### Directions for this task
Reproduce the lines of the material below verbatim, from the line with "has height=1110, width=999." up to and including the line with "The image size is (1200, 675). coord(569,56)".

(Data listing)
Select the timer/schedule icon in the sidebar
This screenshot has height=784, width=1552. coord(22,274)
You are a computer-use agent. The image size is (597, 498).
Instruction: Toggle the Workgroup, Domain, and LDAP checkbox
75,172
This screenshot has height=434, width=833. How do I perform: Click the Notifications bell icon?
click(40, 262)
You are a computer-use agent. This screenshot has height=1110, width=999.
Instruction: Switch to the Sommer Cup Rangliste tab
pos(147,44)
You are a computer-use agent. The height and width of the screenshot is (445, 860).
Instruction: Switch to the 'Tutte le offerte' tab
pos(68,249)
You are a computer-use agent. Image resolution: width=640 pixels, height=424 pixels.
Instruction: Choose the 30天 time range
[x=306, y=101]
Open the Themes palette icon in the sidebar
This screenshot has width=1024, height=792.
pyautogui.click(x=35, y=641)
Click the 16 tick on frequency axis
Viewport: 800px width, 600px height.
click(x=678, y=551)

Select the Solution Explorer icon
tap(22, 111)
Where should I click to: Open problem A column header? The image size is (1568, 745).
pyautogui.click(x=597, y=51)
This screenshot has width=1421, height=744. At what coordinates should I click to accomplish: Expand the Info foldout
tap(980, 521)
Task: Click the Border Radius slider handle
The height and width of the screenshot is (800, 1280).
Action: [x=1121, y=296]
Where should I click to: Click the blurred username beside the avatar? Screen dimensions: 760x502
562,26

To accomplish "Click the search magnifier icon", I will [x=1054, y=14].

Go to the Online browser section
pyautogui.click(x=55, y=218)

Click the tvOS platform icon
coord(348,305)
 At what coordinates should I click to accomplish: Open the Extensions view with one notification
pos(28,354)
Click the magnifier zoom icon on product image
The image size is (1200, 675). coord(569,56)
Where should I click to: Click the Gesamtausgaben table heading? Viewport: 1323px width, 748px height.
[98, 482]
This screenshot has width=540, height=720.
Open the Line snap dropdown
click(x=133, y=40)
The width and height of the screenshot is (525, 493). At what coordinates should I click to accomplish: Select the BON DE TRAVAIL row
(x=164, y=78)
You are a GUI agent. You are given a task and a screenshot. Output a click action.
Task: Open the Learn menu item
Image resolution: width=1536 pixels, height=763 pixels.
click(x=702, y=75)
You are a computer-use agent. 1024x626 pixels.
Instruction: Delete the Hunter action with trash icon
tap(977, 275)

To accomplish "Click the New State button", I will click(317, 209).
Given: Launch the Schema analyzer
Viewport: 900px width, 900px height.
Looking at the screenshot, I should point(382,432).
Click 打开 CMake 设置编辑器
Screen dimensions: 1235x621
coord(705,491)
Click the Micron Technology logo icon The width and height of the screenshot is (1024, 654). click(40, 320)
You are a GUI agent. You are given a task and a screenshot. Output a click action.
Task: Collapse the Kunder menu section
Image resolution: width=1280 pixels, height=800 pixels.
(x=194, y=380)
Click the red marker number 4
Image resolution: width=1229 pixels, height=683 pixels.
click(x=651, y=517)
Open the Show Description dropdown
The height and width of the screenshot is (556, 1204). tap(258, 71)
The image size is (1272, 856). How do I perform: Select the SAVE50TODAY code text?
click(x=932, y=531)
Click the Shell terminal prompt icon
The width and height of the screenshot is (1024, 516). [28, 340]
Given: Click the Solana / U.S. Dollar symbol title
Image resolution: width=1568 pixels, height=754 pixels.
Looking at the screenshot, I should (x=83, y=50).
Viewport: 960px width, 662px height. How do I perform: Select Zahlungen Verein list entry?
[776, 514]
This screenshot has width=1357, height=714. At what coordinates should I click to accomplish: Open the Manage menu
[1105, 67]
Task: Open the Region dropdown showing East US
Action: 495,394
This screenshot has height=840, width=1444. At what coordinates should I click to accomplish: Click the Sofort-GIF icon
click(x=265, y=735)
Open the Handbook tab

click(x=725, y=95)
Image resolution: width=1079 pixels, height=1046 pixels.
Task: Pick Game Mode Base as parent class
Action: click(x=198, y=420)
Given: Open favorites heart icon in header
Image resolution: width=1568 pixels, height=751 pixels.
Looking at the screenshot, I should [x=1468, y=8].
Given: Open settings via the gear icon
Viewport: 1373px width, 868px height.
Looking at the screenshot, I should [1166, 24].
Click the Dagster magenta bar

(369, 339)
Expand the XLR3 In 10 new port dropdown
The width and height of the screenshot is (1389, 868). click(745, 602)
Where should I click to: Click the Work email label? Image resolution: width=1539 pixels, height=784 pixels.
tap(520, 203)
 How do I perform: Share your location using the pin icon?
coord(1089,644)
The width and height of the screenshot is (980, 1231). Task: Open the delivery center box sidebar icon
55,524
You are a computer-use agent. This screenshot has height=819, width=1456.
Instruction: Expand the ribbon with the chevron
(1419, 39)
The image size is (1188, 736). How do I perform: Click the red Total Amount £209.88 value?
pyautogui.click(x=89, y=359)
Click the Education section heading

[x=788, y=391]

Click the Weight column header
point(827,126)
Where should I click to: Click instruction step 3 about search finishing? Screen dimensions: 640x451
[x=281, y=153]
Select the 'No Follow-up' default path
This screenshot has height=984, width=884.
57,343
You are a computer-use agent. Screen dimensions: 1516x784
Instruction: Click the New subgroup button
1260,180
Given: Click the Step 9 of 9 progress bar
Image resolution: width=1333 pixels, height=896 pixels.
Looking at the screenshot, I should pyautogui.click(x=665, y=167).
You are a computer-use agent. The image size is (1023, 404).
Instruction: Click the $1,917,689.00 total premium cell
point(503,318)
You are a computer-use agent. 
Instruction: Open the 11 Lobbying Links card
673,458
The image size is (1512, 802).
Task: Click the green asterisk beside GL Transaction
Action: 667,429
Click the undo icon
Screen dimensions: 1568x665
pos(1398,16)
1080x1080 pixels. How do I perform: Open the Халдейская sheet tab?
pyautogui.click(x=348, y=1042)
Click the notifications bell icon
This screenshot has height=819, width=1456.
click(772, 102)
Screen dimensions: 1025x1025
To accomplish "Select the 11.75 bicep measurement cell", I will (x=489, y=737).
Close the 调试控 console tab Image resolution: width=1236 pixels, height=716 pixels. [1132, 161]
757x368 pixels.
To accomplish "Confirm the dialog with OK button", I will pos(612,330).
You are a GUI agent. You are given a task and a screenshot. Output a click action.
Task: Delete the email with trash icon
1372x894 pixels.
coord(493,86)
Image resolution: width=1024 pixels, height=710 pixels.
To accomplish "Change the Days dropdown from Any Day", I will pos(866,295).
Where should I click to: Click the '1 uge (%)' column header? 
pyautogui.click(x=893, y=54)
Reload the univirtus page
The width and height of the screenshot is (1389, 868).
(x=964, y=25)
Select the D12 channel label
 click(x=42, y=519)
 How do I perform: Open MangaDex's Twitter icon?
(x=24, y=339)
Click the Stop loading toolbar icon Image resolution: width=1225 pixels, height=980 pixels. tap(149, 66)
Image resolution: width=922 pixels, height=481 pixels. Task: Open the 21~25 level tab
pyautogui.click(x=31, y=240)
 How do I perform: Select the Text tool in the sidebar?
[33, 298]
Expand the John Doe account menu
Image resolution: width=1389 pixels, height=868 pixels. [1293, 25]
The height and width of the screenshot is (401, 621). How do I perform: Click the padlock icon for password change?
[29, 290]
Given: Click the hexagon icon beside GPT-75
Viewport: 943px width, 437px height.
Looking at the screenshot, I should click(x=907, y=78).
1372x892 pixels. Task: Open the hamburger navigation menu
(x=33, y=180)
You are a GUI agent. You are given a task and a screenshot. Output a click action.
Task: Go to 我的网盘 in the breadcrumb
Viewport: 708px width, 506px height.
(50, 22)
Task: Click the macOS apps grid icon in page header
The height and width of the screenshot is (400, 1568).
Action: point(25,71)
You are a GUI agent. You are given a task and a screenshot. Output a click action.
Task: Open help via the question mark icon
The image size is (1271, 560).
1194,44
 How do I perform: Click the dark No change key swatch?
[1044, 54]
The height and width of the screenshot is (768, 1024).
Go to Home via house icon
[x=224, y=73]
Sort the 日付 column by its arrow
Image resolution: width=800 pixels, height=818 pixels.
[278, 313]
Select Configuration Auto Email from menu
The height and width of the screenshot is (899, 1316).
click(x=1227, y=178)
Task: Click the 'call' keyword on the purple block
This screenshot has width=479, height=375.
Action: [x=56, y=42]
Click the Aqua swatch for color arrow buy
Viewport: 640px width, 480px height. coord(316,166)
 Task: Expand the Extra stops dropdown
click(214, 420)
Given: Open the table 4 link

### Answer below
You are a computer-use agent. This screenshot has height=1110, width=999.
Instruction: Switch to the Sommer Cup Rangliste tab
pos(147,44)
You are a computer-use agent. The height and width of the screenshot is (445, 860).
Instruction: Switch to the 'Tutte le offerte' tab
pos(68,249)
You are a computer-use agent. Image resolution: width=640 pixels, height=424 pixels.
Instruction: Choose the 30天 time range
[x=306, y=101]
Open the Themes palette icon in the sidebar
This screenshot has width=1024, height=792.
pyautogui.click(x=35, y=641)
Click the 16 tick on frequency axis
Viewport: 800px width, 600px height.
click(x=678, y=551)

Select the Solution Explorer icon
tap(22, 111)
Where should I click to: Open problem A column header? The image size is (1568, 745).
pyautogui.click(x=597, y=51)
This screenshot has width=1421, height=744. At what coordinates should I click to accomplish: Expand the Info foldout
tap(980, 521)
Task: Click the Border Radius slider handle
The height and width of the screenshot is (800, 1280).
Action: [x=1121, y=296]
Where should I click to: Click the blurred username beside the avatar? Screen dimensions: 760x502
562,26

To accomplish "Click the search magnifier icon", I will [x=1054, y=14].

Go to the Online browser section
pyautogui.click(x=55, y=218)

Click the tvOS platform icon
coord(348,305)
 At what coordinates should I click to accomplish: Open the Extensions view with one notification
pos(28,354)
Click the magnifier zoom icon on product image
The image size is (1200, 675). coord(569,56)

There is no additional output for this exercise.